As per usual, Rapsis did a fine job with the soundtrack, both for this and the two Keaton shorts that preceded the movie. It was also good to see that the series had built some momentum; with enough people in the auditorium to open up the balcony. It doesn't look like there's going to be any September show, but Jeff did talk about doing something cool for Halloween.
Hey, I'd seen something like 75 movies in the month before and had a huge pile of comics and stuff awaiting me when I got home - I felt like staying in!
Cowboys & Aliens
* * ½ (out of four)
Seen 8 August 2011 in AMC Boston Common #7 (first run; digital projection)
Cowboys & Aliens isn't a bad movie at all; it's just tough to shake the feeling that it could be better. It's the sort of movie where six writers (not counting the ones who wrote the original comic) and another dozen producers pound at it until any truly distinctive voice is gone. These producers spend a fair amount of money that shows up on screen, but a certain spark is missing.
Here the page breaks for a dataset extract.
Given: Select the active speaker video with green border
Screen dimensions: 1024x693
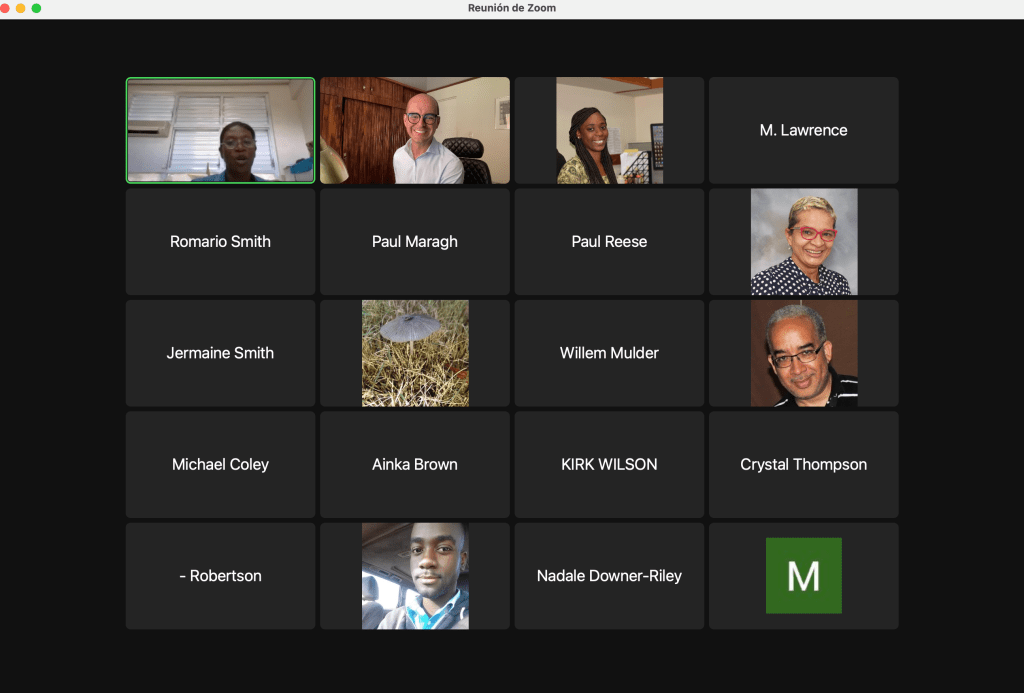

I talk about "fun" at the movies a lot, which can be sort of a cheat - it's a terribly vague term and an extremely subjective thing - but I think it's a large part of what's missing here. Daniel Craig and Harrison Ford are both stony-faced protagonists of few words, and neither Sam Rockwell nor Olivia Wilde are in much of a position to be an upbeat counterbalance. This movie really needs someone who sees tracking down a ship full of creatures from outer space and rescuing their loved ones as an adventure as well as a grim mission, and the kid played by Noah Ringer can only do so much to counteract that. He's one Robin to a half-dozen Batmen.
There are moments when it works - when the posse is told just why the aliens are there, Harrison Ford snorts "that's ridiculous". The audience sort of agrees with this, sure, but it's an acknowledgment of the goofy pulp origins of this sort of tale, and we're expected to be fine with it, so why can't the movie be a little cheerier even while being thrilling and suspenseful? Ford is the main joy of this movie, looking and sounding like a guy who should have done many more Westerns than he has, and the filmmakers maybe should have sacrificed some "realism" for a chance to really let the audience take pleasure in what's going on.
SPOILERS: That includes letting certain characters live in the end. This is not a movie that needs to pay for the pure joy of watching the alien ship blow up with losing a character the audience likes. :SRELIOPS
A bit more of a "back to normal" week, the relatively short weekend the result of heading north for my niece Maisy's first birthday party. I apparently further solidified by status as the weird uncle by giving her an Uglydoll. Apparently, even though I've seen them at toy stores for the past few years, it's just not a brand that all parents are aware of.
(Allow me to take a moment to mourn the passing of the Tokyo Kid store in Harvard Square, which will make it much more difficult to someday give a niece a totally kawai stuffed toy that is actually a monstrous character from a very adult series.)
The ballgame was cool for a while, but turned out to be one of Erik Bedard's less impressive games in a Sox uniform. But, I got to see the Red Sox turn an around-the-horn triple play, which was pretty awesome.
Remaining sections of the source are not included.